6. Document Your AI Governance Policies and Controls
Regulators and customers don’t just want to know that you’re using AI responsibly — they want evidence. That means written policies governing AI use, documented controls around your high-risk tools, and a process for reviewing and updating your posture as your AI tool stack evolves.
At minimum, you need: an acceptable use policy for AI tools, a process for approving new AI tools before deployment, a documented review cycle for your AI inventory and risk classifications, and a mechanism for tracking and responding to AI-related incidents. If you don’t have those in place, that’s your governance gap, and it’s the gap that’s hardest to close quickly without some kind of structured framework or tooling to organize the work.
7. Create an Incident Response Plan for AI-Specific Failures
AI systems fail in ways that are different from traditional software failures. They produce incorrect outputs with high confidence, they can behave differently on edge cases than on training data, and when they fail in a regulated context, the failure can have legal or reputational consequences that go well beyond a typical IT incident. Your existing incident response plan probably doesn’t account for this.
For EU AI Act purposes, providers of high-risk AI systems have explicit incident reporting obligations. As a deployer, your obligation is to report incidents to your providers and cooperate with investigations. That cooperation requires you to have logged what happened, when, and what the impact was. A simple AI incident log — noting the tool, the date, the failure mode, and the downstream effect — is the minimum viable record.
Do This Week
If you do nothing else after reading this, build your AI tool inventory. Open a spreadsheet, loop in your department heads, and give yourself a week to produce a complete list of every AI tool your organization uses or has tested in the past year. Include the vendor name, the internal owner, and a one-line description of what the tool does.

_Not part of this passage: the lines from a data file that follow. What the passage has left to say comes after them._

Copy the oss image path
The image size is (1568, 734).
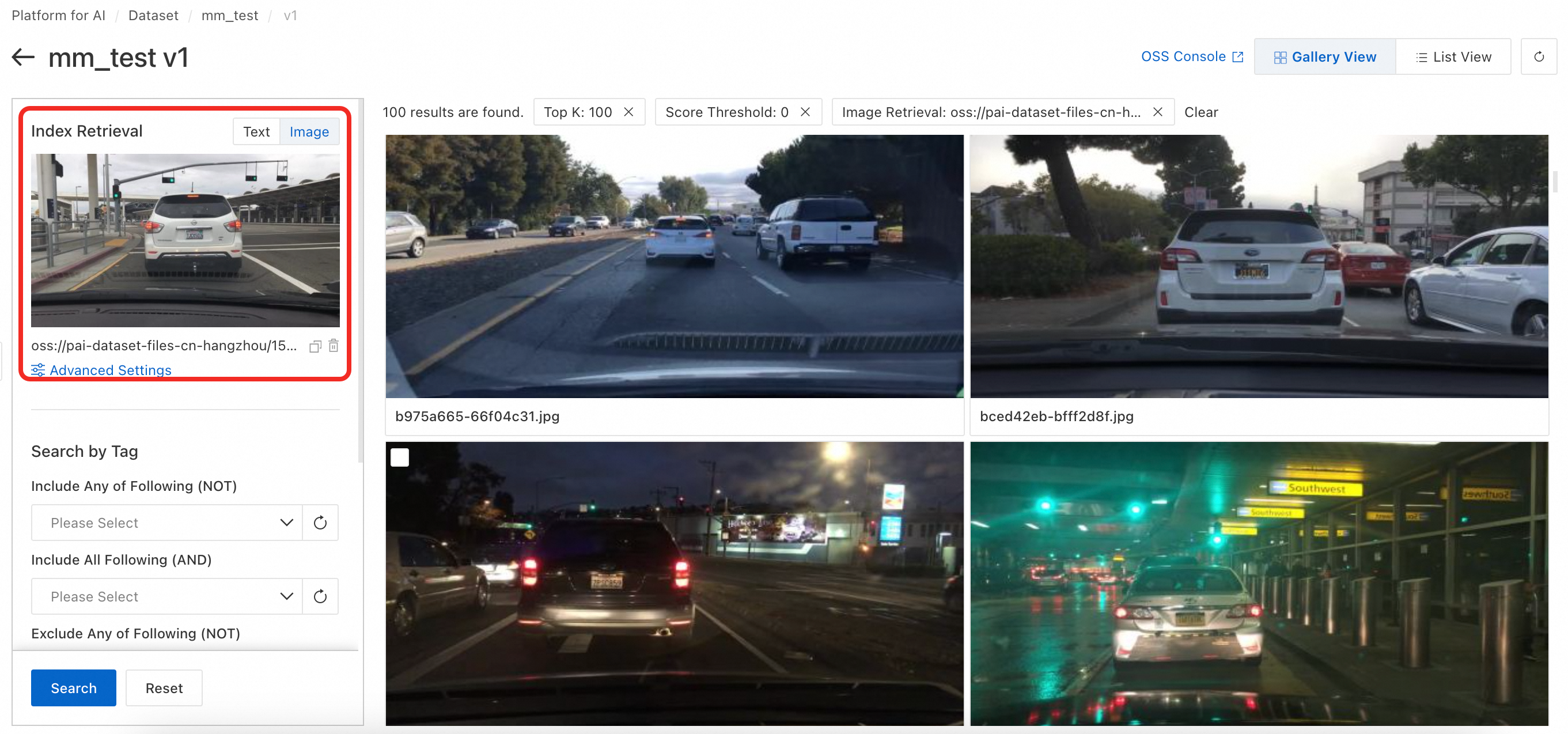[315, 346]
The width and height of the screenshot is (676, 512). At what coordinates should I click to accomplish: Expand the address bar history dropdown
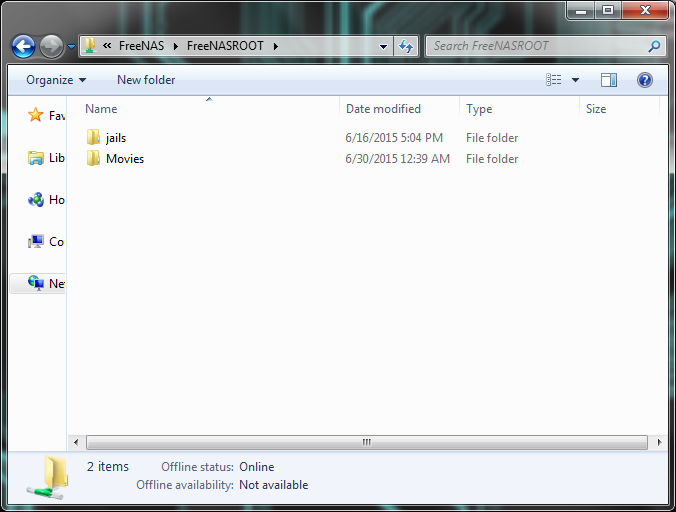tap(384, 46)
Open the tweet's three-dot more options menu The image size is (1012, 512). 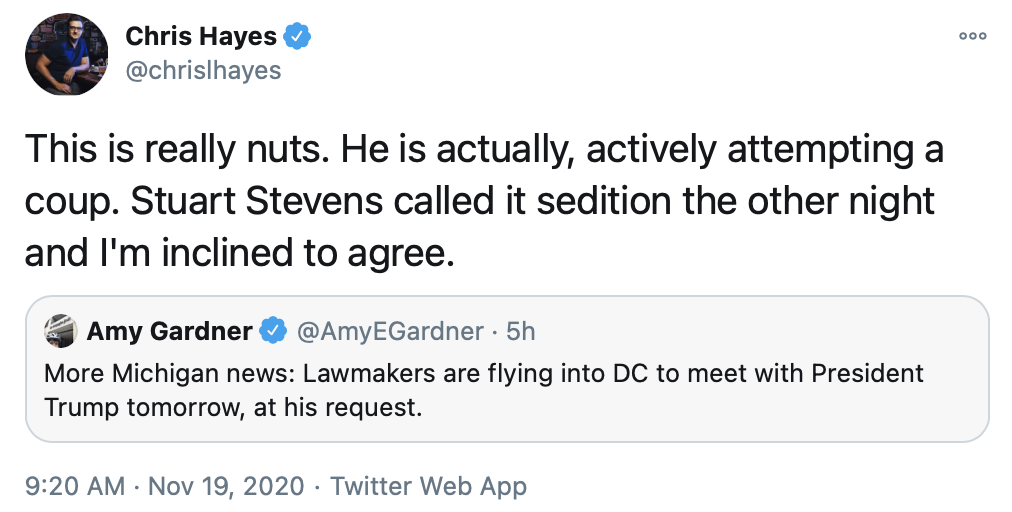click(972, 36)
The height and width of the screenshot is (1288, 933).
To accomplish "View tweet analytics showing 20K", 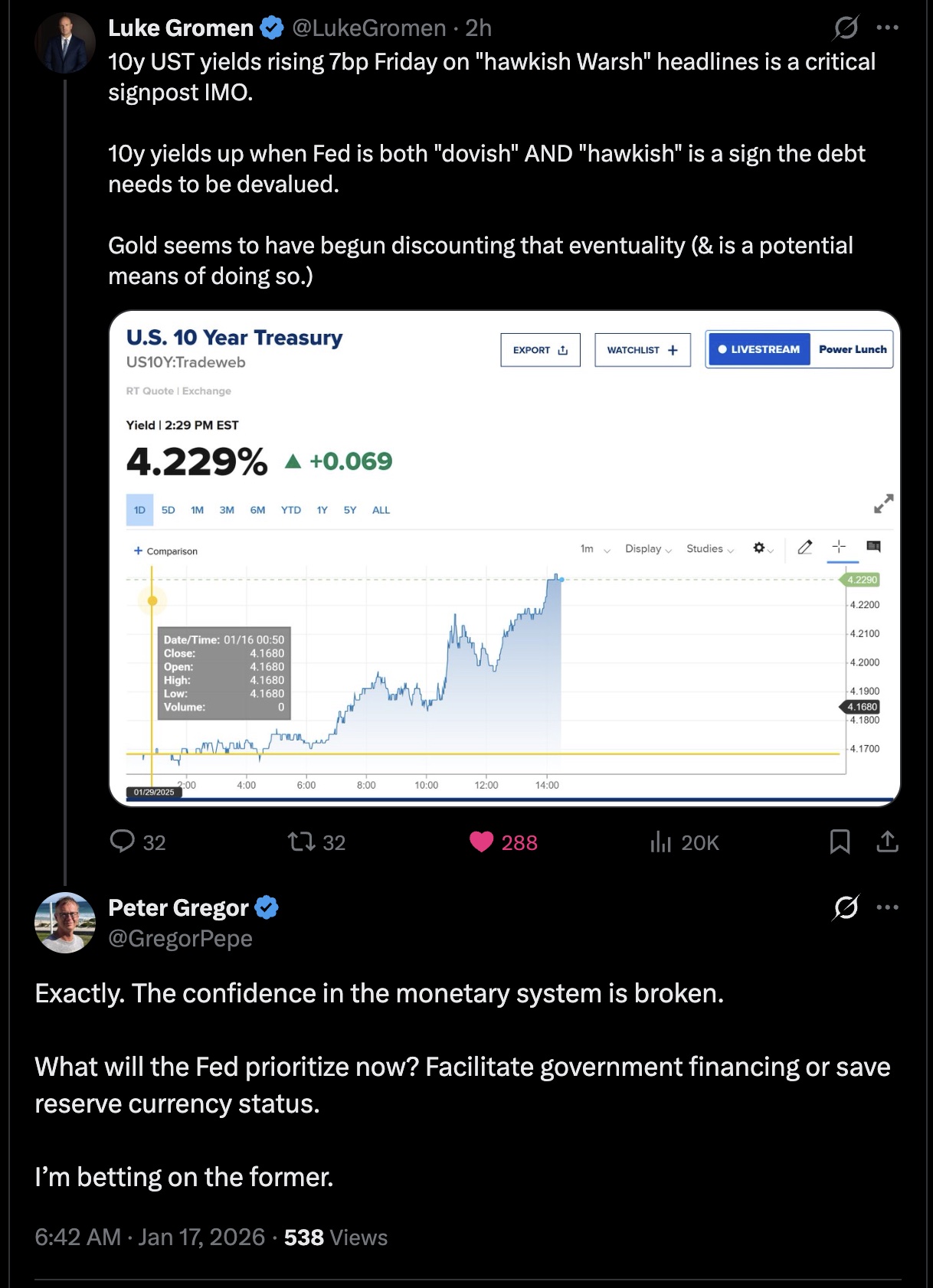I will (660, 842).
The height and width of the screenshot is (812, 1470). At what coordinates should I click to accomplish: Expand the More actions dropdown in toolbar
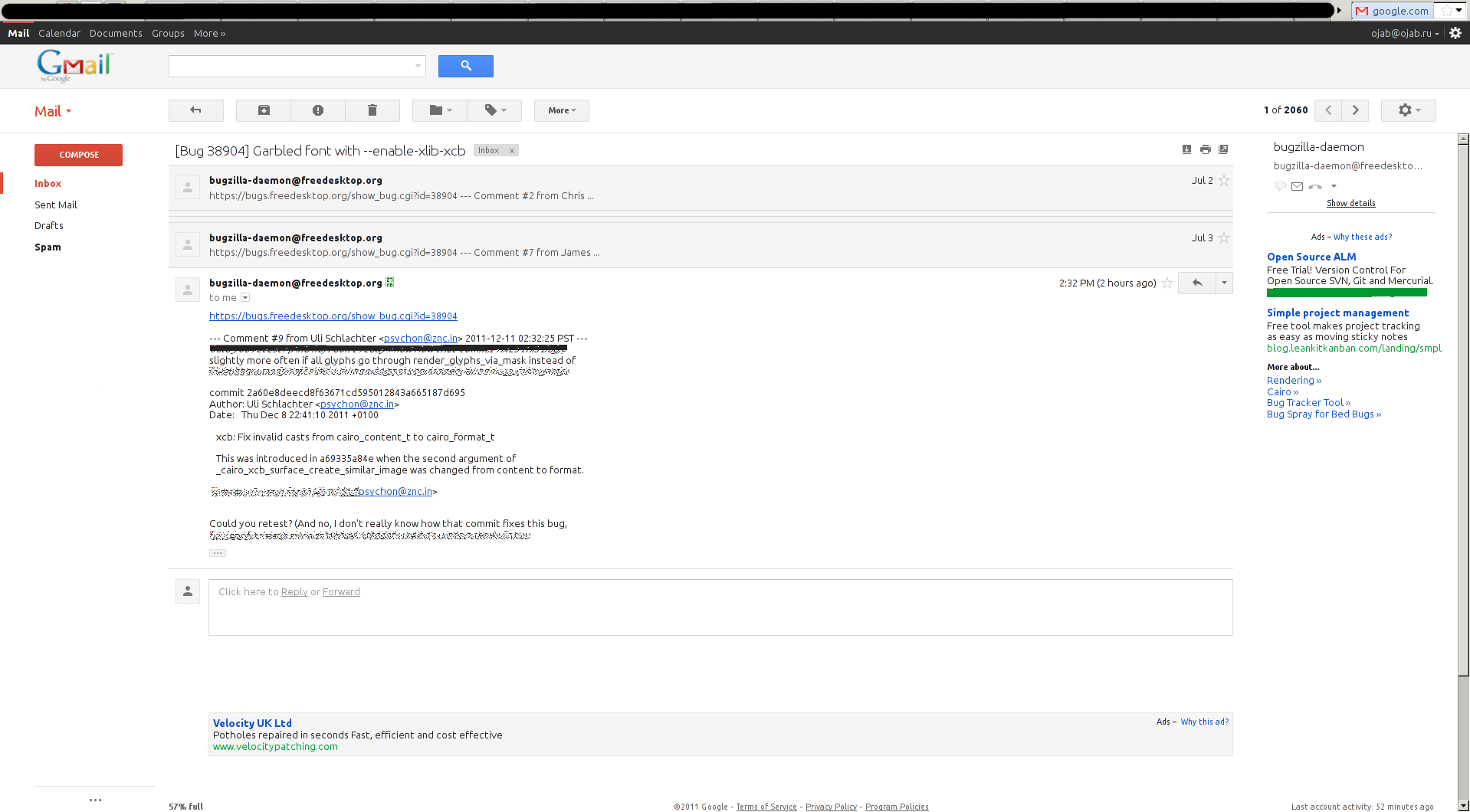click(561, 110)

That list is the foundation. You can’t classify risk, audit contracts, or build policies without it. And when a customer’s legal team or a regulator asks you to demonstrate your AI governance posture, the inventory is the first thing they’ll want to see. Most mid-market companies can complete this step in a week with an IT manager driving it. It’s not glamorous, but it’s the work that makes everything else possible.
Turning the Checklist Into a Continuous Practice
A one-time compliance checklist is a starting point, not a destination. The EU AI Act has a phased implementation timeline, your vendor landscape will keep changing, and AI capabilities inside your existing tools will keep expanding — often without a new contract or a new purchase order to flag the change.
AI governance has to become an ongoing operational practice, not a project you complete and archive. That means ownership (someone is responsible for the AI inventory and the policy review cycle), tooling (a place to track incidents, manage risk assessments, and store evidence), and a calendar (a defined review cadence so the inventory doesn’t go stale).
If you’re trying to build that practice without a dedicated compliance team, it helps to have a structured framework behind you. InfoDefenders is built specifically for IT teams in this position — practical, not theoretical, and sized for mid-market organizations that don’t have enterprise GRC budgets. Start a free trial and see how it fits your situation. But even before you look at tooling, the inventory step above will give you more clarity about your actual situation than another hour of research will.
The companies that are in the best position on EU AI Act compliance aren’t the ones with the biggest compliance teams. They’re the ones who started the inventory early and built a repeatable process around it. That’s a gap you can close.